A Kirkintilloch-based fighter has become a European champion at the challenging martial arts discipline of Muay Thai.
Rhona Walker landed the European flyweight title by defeating reigning champion Anne-Line Hogstad of Norway at the recent Science of 8 promotion in Doncaster.
The 26-year-old - from Kilsyth but based at the M-Mag gym in Kirkintilloch - was delighted by the biggest prize of her career so far against the highly rated double world champion from Oslo.
She said: “When I first started out I didn’t really want to fight for titles because there’s a lot of them that don’t really mean a lot. It means more to fight someone good for a title.
“I didn’t want to have any titles that I wasn’t really proud of or thought it was a good achievement, so when that one came up I thought this was a good time to go for it.”
Despite her opponent’s pedigree Rhona, ranked number one in the UK, was confident she could win.
She said: “I knew that I had trained hard and that I was ready for the fight and that I had the ability.
“It was just all about putting it into practice on the day and actually performing.”
Rhona’s interest in martial arts began through her parents who both did Tae-kwondo before dad Cameron then progressed to Thai boxing.
That stimulated her initial interest and when she was older she decided she wanted to join in and give at a go.
Things took off for her when she joined M-Mag and really got moving thanks to a two-year stint living in Thailand, fighting from the renowned Sumalee Boxing Gym in Phuket.
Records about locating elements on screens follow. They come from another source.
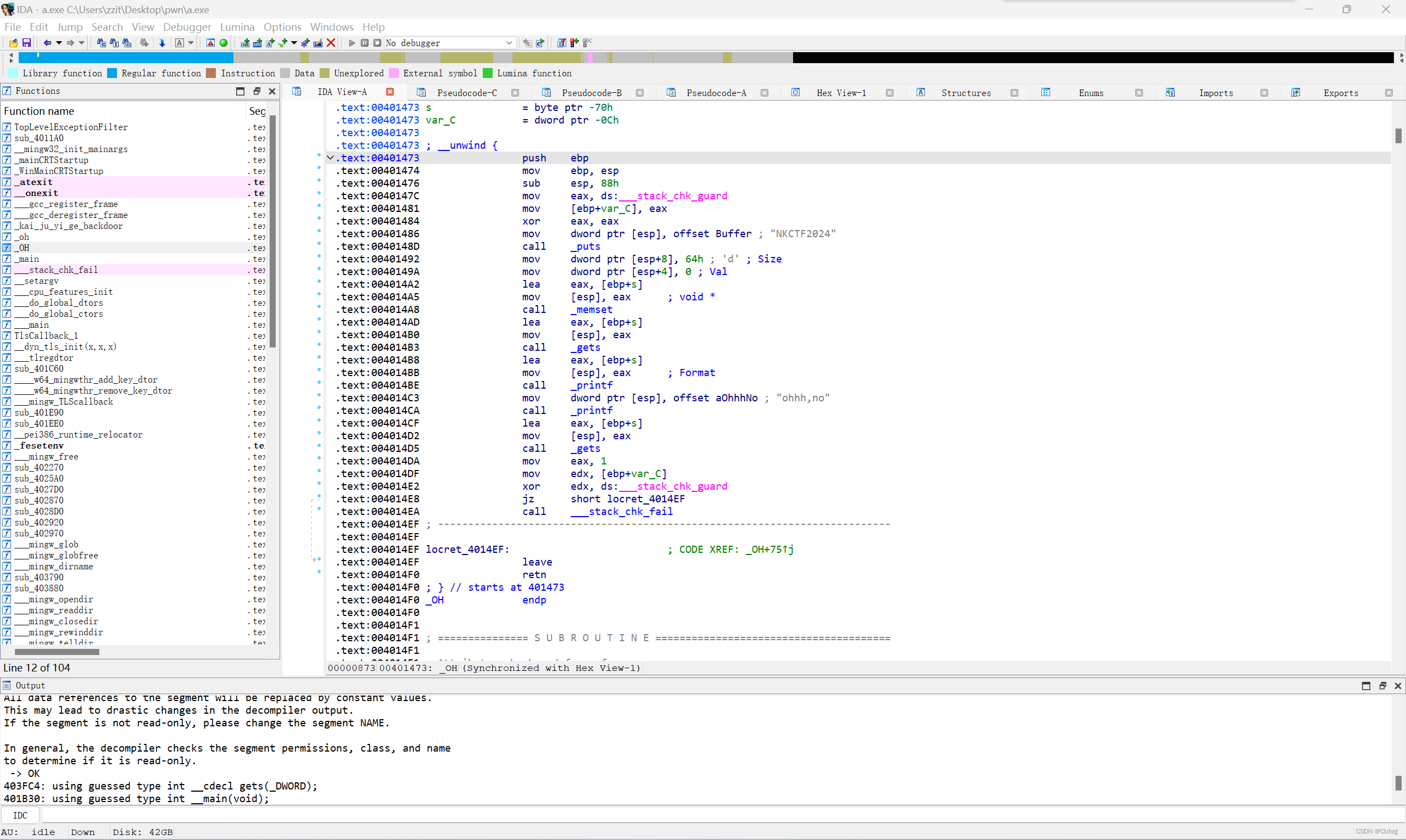Close the Hex View-1 tab
This screenshot has height=840, width=1406.
click(889, 92)
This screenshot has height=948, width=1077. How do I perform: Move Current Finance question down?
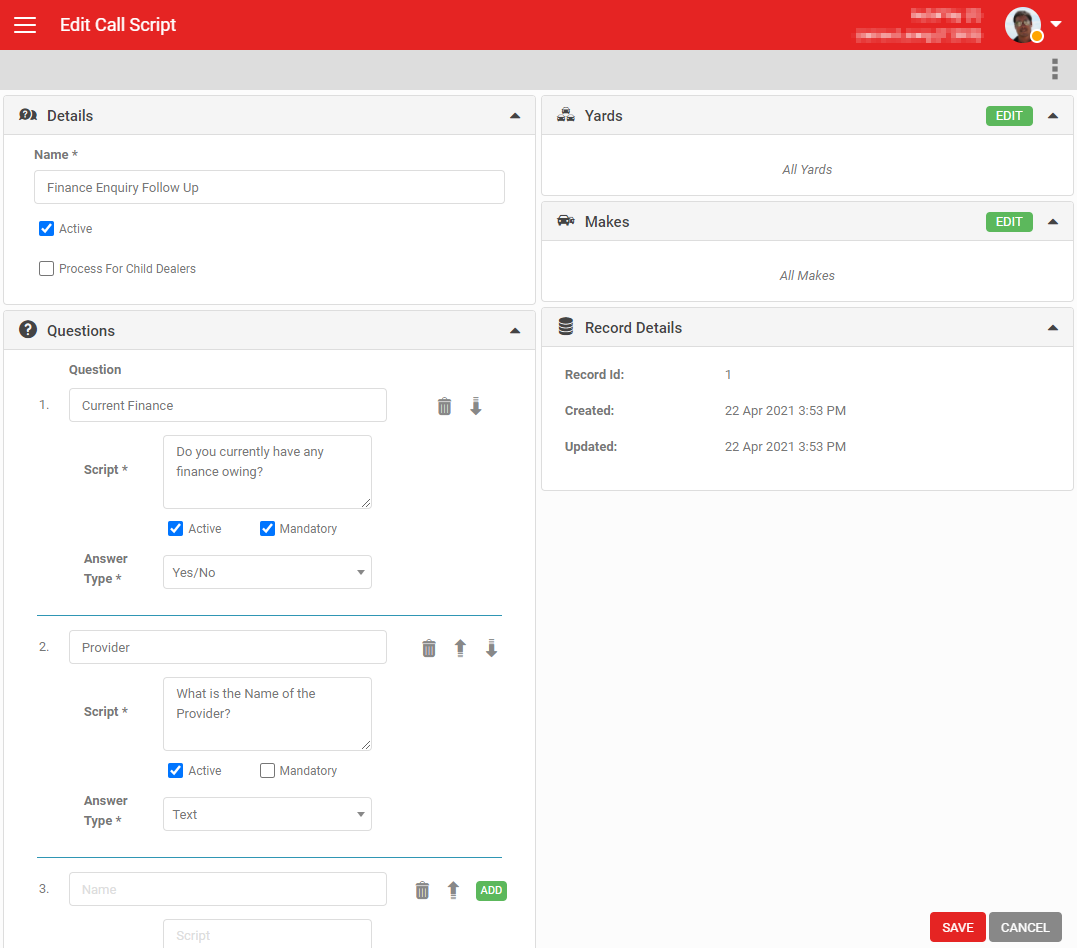(475, 406)
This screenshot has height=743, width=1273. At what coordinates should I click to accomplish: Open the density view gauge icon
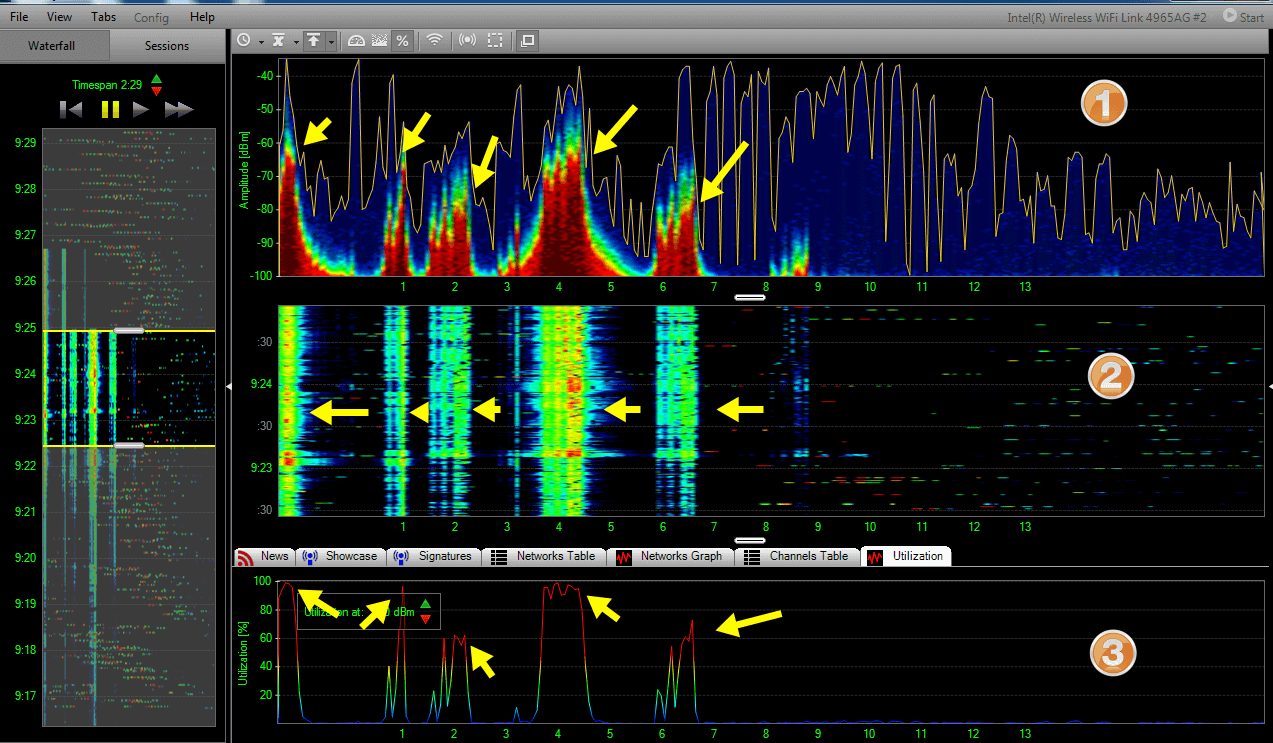click(x=356, y=40)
She explained: “I’d been over for holidays a month at a time and on one of my visits on the way home I just decided that I didn’t really want to leave. So I went home, handed my notice to my job, went back two months later and stayed for two years.”
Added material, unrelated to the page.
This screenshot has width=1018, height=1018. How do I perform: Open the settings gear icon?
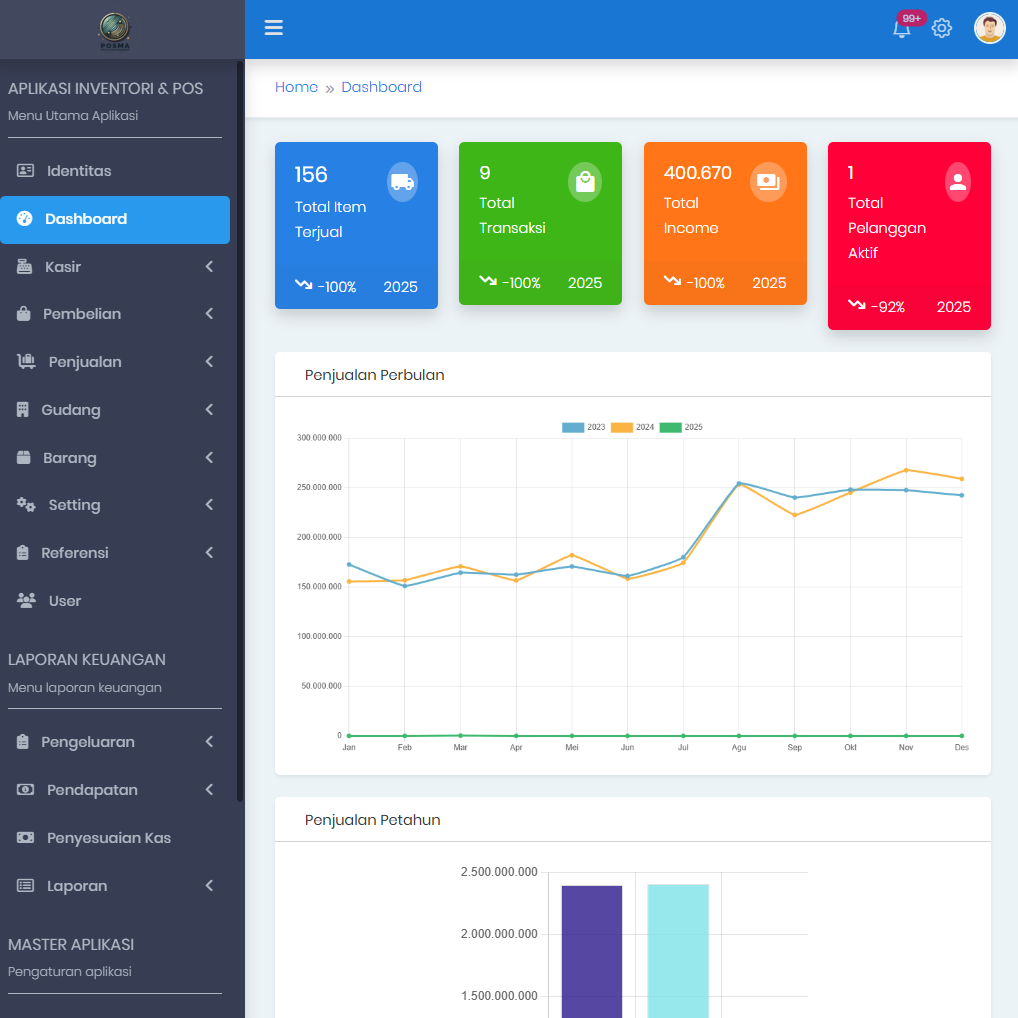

Because of Rhona’s work ethic and dedication she was offered a year sponsorship with Sumalee, where she worked closely with S1 champion, Phunkorn Sor. Chokkitchai, a Thai fighter with lighting fast left kicks and outstanding boxing skills, further developing Rhona’s style into Muay Femur style.
Rhona explained: “It’s their national sport. The fights there are constant. You’ll have one fight and then they’ll maybe get you to fight the next week if you’re not injured.
“Their attitude is ‘if your hand hurts you’ve got another one’ - ‘if you can still walk about and you’re all right you can still fight’ and that gave me a mental side which was really helpful.
“I was really able to push myself through a lot of difficult things and keep fighting.
“In Muay Thai you can use punches, kicks, knees, elbows and it’s not just scored on aggression, it’s scored on how you control a fight overall.
“Kicks and knees to the body are really high scoring because they’re the hardest things to land.
“If something’s difficult to land you’re seen as being the smarter fighter; technically you’re better than your opponent.
“I just want to keep fighting top ranked people, put on good performances and keep improving myself.”